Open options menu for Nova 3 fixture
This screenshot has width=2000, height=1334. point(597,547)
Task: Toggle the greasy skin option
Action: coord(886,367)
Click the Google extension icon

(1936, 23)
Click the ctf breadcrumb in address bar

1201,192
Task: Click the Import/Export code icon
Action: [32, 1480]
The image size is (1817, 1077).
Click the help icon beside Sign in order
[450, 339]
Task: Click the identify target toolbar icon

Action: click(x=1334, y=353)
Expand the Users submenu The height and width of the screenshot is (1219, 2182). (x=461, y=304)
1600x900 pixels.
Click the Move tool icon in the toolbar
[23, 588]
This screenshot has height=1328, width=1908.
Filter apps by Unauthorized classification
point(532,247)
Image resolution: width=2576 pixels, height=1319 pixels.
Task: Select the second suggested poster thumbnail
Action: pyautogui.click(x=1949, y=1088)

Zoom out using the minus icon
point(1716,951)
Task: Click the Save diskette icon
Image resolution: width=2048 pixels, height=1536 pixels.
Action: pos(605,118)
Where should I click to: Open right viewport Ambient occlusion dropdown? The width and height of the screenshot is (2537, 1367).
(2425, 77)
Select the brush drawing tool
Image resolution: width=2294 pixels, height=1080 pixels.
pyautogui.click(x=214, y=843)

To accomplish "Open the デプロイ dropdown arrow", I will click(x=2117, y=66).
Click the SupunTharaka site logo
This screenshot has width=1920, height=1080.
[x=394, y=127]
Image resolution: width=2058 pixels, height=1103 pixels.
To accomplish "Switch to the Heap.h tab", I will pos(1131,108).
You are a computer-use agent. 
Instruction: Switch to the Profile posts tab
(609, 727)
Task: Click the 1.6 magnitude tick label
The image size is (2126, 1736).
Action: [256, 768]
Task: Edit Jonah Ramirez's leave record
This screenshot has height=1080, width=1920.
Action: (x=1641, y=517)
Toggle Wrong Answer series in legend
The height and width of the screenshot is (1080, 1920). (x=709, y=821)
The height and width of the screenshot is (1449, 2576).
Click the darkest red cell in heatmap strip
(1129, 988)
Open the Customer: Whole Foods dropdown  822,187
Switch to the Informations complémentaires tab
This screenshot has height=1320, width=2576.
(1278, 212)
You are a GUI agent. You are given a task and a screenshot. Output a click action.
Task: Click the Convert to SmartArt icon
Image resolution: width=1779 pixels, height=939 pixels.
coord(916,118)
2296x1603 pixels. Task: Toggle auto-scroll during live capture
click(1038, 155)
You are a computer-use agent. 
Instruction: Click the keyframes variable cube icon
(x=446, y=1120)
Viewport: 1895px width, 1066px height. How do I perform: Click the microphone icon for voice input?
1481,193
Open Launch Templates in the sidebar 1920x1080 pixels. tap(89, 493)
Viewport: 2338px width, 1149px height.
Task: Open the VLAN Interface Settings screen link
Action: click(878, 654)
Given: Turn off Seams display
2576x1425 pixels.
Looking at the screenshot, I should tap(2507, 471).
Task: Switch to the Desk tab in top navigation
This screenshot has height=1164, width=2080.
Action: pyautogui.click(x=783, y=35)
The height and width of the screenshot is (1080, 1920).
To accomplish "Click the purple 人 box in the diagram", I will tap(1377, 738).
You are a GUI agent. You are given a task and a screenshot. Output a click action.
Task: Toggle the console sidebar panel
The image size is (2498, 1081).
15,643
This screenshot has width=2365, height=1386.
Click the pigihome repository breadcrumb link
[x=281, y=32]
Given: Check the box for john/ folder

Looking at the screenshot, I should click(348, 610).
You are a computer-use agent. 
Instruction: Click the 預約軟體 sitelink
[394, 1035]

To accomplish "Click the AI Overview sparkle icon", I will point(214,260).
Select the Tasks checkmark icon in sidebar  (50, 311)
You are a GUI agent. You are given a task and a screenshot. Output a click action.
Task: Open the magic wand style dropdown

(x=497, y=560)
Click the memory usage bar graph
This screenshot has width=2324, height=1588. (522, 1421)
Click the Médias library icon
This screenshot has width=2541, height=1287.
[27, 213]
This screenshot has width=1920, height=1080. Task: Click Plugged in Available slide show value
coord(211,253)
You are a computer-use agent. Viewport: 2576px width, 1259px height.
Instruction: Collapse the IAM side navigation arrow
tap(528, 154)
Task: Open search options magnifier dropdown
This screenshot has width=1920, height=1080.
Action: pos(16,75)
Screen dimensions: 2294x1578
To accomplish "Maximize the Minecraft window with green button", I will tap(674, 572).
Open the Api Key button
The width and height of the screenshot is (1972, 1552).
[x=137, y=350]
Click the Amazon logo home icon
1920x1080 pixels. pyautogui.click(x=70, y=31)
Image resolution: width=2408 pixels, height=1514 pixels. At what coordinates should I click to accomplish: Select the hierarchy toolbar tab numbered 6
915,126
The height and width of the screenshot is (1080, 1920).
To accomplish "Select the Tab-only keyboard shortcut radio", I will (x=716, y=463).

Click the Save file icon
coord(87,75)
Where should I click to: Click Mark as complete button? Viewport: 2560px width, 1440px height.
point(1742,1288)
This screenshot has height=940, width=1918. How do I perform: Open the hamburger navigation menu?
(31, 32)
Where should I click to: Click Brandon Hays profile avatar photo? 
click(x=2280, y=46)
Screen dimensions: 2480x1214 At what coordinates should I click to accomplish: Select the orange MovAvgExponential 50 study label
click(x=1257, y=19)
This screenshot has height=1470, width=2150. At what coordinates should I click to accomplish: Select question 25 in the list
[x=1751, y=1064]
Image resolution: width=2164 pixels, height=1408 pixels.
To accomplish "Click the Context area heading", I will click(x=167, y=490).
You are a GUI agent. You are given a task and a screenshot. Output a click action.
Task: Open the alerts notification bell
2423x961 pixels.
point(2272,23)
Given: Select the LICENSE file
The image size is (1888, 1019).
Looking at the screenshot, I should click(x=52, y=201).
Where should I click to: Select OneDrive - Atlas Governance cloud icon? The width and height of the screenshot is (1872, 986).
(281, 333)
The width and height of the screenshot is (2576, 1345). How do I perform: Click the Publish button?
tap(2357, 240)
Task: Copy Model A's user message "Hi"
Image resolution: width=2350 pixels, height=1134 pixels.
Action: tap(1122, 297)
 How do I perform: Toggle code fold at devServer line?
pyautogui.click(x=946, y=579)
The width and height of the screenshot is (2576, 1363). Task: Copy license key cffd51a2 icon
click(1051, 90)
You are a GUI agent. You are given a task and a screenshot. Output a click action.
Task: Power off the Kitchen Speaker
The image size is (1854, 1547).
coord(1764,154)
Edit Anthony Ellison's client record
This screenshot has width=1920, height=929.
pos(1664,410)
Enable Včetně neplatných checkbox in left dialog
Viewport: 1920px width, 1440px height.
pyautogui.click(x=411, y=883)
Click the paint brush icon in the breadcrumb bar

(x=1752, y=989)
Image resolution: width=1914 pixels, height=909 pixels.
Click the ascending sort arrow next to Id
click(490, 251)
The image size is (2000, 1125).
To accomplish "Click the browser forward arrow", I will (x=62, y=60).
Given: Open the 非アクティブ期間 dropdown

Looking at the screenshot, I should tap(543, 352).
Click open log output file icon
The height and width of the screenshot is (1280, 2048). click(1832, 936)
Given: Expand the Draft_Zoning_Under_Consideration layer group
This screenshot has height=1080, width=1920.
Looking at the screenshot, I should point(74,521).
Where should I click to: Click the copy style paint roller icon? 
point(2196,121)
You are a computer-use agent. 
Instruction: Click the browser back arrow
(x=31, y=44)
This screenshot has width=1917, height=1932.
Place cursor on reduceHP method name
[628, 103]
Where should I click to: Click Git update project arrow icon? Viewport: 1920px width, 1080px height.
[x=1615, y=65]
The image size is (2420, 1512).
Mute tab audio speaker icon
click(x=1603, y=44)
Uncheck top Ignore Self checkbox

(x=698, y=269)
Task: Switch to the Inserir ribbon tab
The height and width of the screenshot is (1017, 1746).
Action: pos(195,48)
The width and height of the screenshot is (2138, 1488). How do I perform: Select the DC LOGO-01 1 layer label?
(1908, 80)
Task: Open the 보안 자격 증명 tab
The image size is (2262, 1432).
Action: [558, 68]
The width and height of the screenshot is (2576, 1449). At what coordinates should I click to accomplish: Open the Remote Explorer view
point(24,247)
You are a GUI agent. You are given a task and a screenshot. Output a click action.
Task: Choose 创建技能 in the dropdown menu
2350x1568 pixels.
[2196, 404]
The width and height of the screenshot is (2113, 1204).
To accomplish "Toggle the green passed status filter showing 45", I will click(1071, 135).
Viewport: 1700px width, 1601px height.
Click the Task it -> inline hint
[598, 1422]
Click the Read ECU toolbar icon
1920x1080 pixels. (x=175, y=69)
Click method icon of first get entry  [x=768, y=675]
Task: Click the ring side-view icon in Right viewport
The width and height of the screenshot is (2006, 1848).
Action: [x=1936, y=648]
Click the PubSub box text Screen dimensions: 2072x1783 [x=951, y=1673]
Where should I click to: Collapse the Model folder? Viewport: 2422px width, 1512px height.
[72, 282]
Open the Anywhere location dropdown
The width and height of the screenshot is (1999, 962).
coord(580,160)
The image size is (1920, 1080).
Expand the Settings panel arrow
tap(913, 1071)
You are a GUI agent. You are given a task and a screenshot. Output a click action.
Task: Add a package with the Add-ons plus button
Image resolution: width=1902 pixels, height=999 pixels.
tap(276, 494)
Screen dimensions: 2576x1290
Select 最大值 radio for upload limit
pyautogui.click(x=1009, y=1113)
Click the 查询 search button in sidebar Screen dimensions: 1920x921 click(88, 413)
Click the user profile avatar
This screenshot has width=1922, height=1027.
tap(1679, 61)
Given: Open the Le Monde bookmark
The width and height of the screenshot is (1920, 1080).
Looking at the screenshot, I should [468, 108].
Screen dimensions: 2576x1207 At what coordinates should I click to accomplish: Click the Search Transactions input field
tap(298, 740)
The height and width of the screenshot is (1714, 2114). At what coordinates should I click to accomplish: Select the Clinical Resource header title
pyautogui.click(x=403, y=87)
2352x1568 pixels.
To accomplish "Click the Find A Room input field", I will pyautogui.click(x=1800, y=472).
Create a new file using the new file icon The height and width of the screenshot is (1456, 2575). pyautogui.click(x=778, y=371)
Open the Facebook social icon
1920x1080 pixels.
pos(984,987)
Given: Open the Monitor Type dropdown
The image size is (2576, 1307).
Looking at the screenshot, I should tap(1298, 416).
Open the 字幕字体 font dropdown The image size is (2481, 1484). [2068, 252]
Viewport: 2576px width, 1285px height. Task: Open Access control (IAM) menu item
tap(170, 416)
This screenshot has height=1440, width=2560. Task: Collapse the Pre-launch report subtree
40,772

-=-=-=-=-

# Problem to work on
In the data above, find the line with "Click the darkest red cell in heatmap strip" and the line with "Task: Click the Convert to SmartArt icon". Retype both, plus every line between them, exactly.

# The answer
Click the darkest red cell in heatmap strip
(1129, 988)
Open the Customer: Whole Foods dropdown  822,187
Switch to the Informations complémentaires tab
This screenshot has height=1320, width=2576.
(1278, 212)
You are a GUI agent. You are given a task and a screenshot. Output a click action.
Task: Click the Convert to SmartArt icon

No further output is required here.